• Input material:
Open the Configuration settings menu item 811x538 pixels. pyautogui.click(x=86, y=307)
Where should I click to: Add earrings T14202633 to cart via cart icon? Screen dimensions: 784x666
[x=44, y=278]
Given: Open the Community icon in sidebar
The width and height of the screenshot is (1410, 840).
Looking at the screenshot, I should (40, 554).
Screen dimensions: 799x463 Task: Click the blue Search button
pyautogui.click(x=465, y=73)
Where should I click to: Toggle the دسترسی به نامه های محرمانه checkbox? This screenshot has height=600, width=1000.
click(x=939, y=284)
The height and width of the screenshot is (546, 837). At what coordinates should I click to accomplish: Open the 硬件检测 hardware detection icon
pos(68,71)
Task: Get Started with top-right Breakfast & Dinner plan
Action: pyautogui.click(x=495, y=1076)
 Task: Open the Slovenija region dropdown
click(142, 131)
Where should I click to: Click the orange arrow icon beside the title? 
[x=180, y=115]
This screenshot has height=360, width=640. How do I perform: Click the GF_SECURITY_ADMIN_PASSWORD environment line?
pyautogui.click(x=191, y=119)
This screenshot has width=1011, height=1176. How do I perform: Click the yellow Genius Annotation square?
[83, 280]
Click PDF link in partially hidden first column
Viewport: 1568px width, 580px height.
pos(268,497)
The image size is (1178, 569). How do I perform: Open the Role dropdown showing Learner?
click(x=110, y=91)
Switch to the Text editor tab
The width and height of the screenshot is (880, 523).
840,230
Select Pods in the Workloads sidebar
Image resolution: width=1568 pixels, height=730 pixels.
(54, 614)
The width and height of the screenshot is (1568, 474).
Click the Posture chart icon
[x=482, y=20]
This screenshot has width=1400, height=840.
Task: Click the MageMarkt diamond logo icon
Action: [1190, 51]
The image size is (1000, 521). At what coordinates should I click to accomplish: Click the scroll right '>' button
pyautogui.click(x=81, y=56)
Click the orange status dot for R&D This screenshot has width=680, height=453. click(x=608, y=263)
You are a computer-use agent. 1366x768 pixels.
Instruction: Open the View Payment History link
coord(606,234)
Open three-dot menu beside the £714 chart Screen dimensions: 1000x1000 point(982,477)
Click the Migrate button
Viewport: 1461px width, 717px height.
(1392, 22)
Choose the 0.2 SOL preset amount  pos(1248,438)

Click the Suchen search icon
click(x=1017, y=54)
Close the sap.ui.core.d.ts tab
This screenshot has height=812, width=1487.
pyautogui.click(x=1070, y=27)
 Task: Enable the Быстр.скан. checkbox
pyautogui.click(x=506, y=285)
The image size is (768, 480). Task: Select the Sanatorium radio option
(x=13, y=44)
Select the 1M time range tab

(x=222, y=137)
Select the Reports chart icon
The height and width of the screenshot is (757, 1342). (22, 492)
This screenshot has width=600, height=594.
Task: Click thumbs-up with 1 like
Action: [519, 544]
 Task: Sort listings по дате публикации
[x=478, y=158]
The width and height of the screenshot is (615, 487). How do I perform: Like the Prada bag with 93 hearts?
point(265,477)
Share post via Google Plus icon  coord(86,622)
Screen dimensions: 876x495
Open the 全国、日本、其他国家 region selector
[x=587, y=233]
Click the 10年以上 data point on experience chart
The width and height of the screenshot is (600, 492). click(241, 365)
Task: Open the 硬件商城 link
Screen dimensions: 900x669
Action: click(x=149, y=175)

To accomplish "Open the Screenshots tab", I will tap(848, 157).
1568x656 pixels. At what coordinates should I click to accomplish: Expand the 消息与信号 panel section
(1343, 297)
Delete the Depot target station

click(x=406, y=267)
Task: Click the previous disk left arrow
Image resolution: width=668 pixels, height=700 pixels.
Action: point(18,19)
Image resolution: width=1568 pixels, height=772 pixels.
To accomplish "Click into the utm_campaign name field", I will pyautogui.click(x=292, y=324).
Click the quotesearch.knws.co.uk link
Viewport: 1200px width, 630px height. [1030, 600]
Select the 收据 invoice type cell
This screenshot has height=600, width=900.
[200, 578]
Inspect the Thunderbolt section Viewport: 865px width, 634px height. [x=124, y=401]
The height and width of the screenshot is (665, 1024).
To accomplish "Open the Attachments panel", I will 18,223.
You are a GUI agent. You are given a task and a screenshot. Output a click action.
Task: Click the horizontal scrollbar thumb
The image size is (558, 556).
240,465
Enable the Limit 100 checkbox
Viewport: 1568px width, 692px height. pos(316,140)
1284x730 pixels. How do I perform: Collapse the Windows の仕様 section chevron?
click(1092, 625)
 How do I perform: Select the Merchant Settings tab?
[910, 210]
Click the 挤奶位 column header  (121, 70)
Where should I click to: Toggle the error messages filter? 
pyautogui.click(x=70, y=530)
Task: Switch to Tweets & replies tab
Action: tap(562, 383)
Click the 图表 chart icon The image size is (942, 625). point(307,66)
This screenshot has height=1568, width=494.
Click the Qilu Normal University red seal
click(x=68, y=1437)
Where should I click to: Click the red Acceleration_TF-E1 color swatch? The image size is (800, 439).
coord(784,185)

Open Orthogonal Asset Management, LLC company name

• What you will do: From the line that contains "This screenshot has height=1568, width=494." down to the final line of the entries, print every line exactly as it is, and only those lines.

• Exercise answer:
This screenshot has height=1568, width=494.
Click the Qilu Normal University red seal
click(x=68, y=1437)
Where should I click to: Click the red Acceleration_TF-E1 color swatch? The image size is (800, 439).
coord(784,185)

Open Orthogonal Asset Management, LLC company name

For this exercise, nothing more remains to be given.